It's where sellers know they're going to be buyers.
And a lot of this happens right on the street.
You have one person giving another person a diamond.
That person, the buyer looks at the diamond through their loop.
Maybe it's not right.
They go through another one.
The negotiations happen in the street, in the back alleys, sometimes in the diamond dealers club, which is kind of the central office where the traders come and gather.
And then once the buyers buy, they go and they make their jewelry.
And sometimes the buyers are somebody like Tiffany's, and sometimes the buyers are people who make things for Tiffany's.
What's strange, though, you still could not buy a diamond from a De Beers store, even though De Beers was a company supplying almost all the diamonds, which meant the company was responsible for advertising and marketing a product that in the 20th century would never have its brand name on it.
The marketing of diamonds would require some ingenuity.
During the 1930s, De Beers had a demand problem.
Europe was broke because of the war.
De Beers couldn't sell more diamonds there.
In America, some people were buying diamonds for engagement rings, but not many.
And the diamonds they were buying were small and relatively inexpensive.
De Beers needed help.
It hired an American ad ad firm called NWAR.
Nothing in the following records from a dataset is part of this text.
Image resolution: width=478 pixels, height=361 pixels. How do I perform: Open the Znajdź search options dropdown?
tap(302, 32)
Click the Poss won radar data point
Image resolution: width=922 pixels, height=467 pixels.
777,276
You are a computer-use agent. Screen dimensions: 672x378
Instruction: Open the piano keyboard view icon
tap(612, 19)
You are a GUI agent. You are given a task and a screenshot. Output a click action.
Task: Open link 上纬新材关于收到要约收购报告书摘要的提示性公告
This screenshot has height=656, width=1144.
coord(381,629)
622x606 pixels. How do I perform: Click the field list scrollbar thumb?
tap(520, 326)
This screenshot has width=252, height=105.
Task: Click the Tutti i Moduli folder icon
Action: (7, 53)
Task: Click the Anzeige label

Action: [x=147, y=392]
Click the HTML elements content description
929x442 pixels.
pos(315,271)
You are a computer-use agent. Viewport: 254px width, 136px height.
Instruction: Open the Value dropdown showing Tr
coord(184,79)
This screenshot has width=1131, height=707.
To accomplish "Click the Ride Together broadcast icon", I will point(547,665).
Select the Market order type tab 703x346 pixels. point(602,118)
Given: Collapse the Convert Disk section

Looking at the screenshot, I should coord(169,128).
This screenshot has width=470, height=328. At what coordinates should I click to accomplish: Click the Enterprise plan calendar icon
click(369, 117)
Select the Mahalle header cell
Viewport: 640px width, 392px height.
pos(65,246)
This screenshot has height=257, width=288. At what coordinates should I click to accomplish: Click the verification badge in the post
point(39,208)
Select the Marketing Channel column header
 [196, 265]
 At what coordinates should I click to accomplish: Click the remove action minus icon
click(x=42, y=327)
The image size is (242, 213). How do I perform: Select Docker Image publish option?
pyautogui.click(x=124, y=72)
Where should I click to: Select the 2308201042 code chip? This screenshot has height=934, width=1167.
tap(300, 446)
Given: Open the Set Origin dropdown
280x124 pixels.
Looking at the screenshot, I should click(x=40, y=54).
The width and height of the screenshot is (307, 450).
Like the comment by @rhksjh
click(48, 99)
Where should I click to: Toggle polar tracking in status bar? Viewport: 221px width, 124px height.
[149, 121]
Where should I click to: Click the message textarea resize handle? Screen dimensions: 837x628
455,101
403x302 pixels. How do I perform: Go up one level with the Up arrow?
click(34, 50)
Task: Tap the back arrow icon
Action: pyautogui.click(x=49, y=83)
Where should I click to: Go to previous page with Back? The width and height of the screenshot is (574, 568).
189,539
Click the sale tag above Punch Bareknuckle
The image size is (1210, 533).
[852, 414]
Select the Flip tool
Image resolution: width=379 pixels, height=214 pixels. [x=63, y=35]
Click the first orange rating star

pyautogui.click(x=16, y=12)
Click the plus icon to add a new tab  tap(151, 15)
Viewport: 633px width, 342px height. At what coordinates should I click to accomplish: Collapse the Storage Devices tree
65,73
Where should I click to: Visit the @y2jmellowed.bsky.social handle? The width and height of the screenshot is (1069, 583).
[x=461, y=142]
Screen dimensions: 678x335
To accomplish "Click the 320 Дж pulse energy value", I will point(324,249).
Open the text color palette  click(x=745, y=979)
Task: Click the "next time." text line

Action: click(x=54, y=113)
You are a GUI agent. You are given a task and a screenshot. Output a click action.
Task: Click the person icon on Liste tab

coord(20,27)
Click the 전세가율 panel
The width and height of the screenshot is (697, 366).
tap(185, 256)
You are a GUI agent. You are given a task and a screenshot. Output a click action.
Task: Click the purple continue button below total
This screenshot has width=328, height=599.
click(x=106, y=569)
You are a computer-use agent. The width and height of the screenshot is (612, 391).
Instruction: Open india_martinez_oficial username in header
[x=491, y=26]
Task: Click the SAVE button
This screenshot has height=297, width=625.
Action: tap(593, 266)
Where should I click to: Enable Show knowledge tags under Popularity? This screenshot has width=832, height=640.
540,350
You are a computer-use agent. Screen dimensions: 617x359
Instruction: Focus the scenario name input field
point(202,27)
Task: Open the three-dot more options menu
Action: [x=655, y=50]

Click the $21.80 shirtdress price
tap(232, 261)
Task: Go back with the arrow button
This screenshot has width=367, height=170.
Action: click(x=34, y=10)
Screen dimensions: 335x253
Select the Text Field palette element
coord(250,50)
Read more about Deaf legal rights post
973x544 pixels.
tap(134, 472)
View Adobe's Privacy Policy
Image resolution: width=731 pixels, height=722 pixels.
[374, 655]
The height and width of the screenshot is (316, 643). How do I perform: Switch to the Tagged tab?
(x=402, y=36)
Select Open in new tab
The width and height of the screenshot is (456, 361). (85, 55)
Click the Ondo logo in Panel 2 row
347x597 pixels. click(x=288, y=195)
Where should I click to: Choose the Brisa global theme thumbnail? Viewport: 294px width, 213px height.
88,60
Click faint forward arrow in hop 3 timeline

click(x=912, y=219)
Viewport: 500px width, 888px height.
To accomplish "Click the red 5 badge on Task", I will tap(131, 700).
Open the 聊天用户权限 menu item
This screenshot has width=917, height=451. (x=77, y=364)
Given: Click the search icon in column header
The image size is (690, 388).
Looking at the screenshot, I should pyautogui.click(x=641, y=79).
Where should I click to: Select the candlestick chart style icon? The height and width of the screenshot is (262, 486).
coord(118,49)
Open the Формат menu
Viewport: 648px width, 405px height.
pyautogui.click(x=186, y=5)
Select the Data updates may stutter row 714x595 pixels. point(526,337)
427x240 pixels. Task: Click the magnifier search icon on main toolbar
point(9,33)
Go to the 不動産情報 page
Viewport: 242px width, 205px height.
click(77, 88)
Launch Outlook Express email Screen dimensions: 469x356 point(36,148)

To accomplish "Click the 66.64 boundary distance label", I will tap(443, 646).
Ayer were sloganeering geniuses, responsible for the army's be all that you can be, as well as the slogan for another monopoly, ATT.
Theirs was, we may be the only phone company in town, but we try not to act like it.
Ayer had to come up with a short, pithy argument to save the diamond industry, to convince Americans that big diamonds were essential.
How do you convince people?
I don't know, there's something about like a good, like a diamond where it sort of feels like
what is the argument of the advertisement that says you should buy a diamond?
Yeah, the question itself is a fascinating question.
I mean, what do you do with this, this rock?
It doesn't do anything for you.
Like, it doesn't open a can.
It's just a thing.
Yeah.
And yeah, it looks kind of nice, but lots of things look nice.
So the question itself is fascinating.
How can this corporate entity create this cultural compulsion that we all have to spend a lot of money on this totally useless thing.
Yeah, like, you know, it's easy to make an argument that a lot of things are useless, but this is like really useless.
This is really useless, exactly, right?
Well, they did it in a variety of ways.
I mean, A Diamond is forever.
It was the number one or the number two, as rated by the Madison Avenue geniuses, a slogan of the century.
It was a wildly effective campaign.
They went to Hollywood and made sure that Marilyn Monroe, when she was in her movies, wore diamonds.
They made sure that diamond deliveries as part of proposals were in Hollywood movies.
Starting in the 1940s, De Beers would just give free diamonds to movie producers in exchange for those producers putting diamonds in their films.
According to the marketers, the diamond shouldn't just appear in the movie.
Ideally, it should be a surprise gift from a man to a woman.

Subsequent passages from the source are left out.